Utilizando ratones CTSLnkt/nkt, portadores de una deleción en el gen que codifica para CTSL9, demostramos anteriormente que la CTSL posee una amplia influencia sobre el sistema inmune, interviniendo en la regulación del número y la composición de las poblaciones T linfoides centrales y periféricas10. En estos mutantes -así como en los ratones KO para esta proteasa7- la selección positiva de las células T CD4+ se encuentra alterada, lo que se evidencia en una severa disminución del número de timocitos CD4 simple positivos (SP)8. Sin embargo, determinamos que en los ganglios linfoides (GL) de los ratones CTSLnkt/nkt el número absoluto de células CD4+ alcanza niveles normales, mientras que el número de linfocitos CD8+ se encuentra aumentado10. Observamos además un aumento significativo en el número absoluto de células CD4+CD25+ en los GL de estos mutantes.
En este trabajo investigamos si la ausencia de actividad para CTSL correlaciona con aumentos en el número de células Treg y comenzamos a estudiar los mecanismos que intervienen en el mantenimiento de la homeostasis de las poblaciones CD4+ Treg y T convencionales (CD4+CD25-Foxp3-) en estos mutantes.
Mediante el uso de citometría de flujo (FACS) y marcación con anticuerpos acoplados a distintos fluorocromos determinamos que en los GL de los mutantes para CTSL tanto el porcentaje de células CD25+Foxp3+ dentro de la población CD4+ como el número absoluto de células CD4+CD25+Foxp3+ están significativamente aumentados (Fig.1A). Sin embargo, el porcentaje de timocitos CD4 SP que expresan CD25 y Foxp3 no difirió significativamente del de los ratones control (Fig. 1B) y el número absoluto de timocitos CD4+CD25+Foxp3+ resultó un tercio de los valores normales. Estos datos, junto con resultados anteriores que indican que la exportación diaria de timocitos CD4+ a la periferia está disminuida10, sugieren que el aumento en la frecuencia y el número de células Treg en los GL de los ratones CTSLnkt/nkt no dependería de una mayor producción tímica de dichas células.

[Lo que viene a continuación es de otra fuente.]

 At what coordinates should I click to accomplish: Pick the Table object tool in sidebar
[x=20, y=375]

Fig. 1.- La mutación nkt induce alteraciones contrapuestas en el número de células Treg en el timo y los GL. Células de GL y timo de ratones wt y CTSLnkt/nkt fueron marcadas con anticuerpos anti-CD4, anti-CD25, anti-CD8 y anti-Foxp3 conjugados a distintos fluorocromos y analizadas por FACS. Se muestran dot plots representativos de la expresión de CD25 y Foxp3 en la población T CD4+ de GL (A) y en la CD4 SP del timo (B). Los gráficos de barras indican el número absoluto de células CD4+CD25+Foxp3+. Los datos se presentan como la media ± SD; n = 4. **p < 0.005. Se muestra un experimento representativo de tres independientes con resultados similares.

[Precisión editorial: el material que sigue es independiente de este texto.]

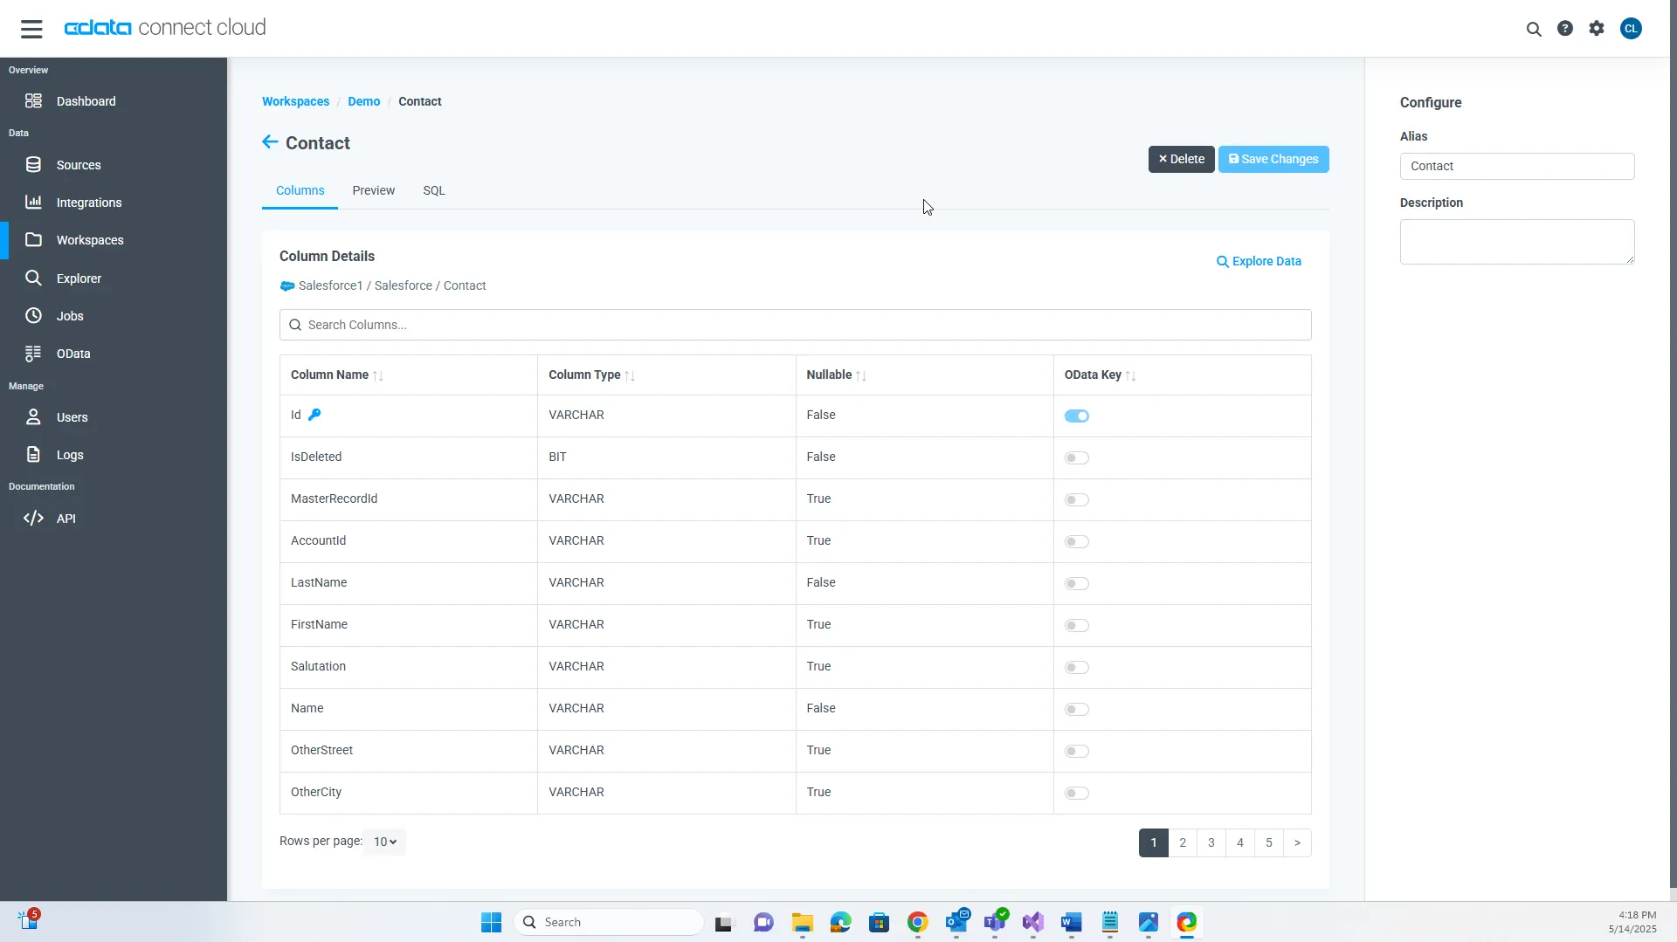Click the search magnifier icon in header
The width and height of the screenshot is (1677, 942).
[1533, 29]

Investigamos entonces si los niveles de supervivencia y/o proliferación de las células Treg se encontraban incrementados en la periferia. Mediante tinción con anexina V y análisis por FACS determinamos el porcentaje de apoptosis basal de las células Treg CD4+CD25+ en los GL. Cabe señalar que en nuestras condiciones experimentales (ratones criados en ambientes libres de patógenos específicos) un 90% de los linfocitos CD4+CD25+ expresan Foxp3. Como puede observarse en la Fig. 2A, no sólo no se observó una disminución en los niveles de apoptosis de las células Treg CTSLnkt/nkt sino que los mismos se encontraron significativamente aumentados.

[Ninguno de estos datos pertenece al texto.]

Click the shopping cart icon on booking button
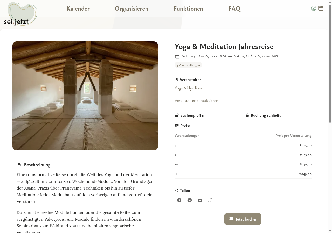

Fig. 2.- Células de GL de ratones mutantes y wt fueron marcadas en superficie con anticuerpos anti-CD4 y anti-CD25. Los niveles de apoptosis fueron determinados por tinción con anexina V y análisis por FACS (A). Ratones CTSLnkt/nkt y wt fueron inoculados i.p. con 2 mg de BrdU durante 2 días consecutivos. Al día siguiente de la última inoculación los ratones fueron sacrificados y el porcentaje de incorporación de BrdU en las poblaciones CD4+CD25+ y CD4+CD25- de los GL determinado por FACS (B). Células de GL de ratones CTSLnkt/nkt y wt fueron marcadas con CFSE e inoculadas en huéspedes mutantes y normales. Siete días después los ratones fueron sacrificados y se obtuvieron células de GL. Se analizó por FACS el nivel de proliferación de la población CD4+CFSE+ por dilución de la marca del CFSE (C) y la expresión de Foxp3+ dentro de la población CD4+CFSE+ (D). Los datos representan la media ± SD; n = 4. *p < 0.05; **p < 0.005. Se muestra un experimento representativo de tres independientes con resultados similares.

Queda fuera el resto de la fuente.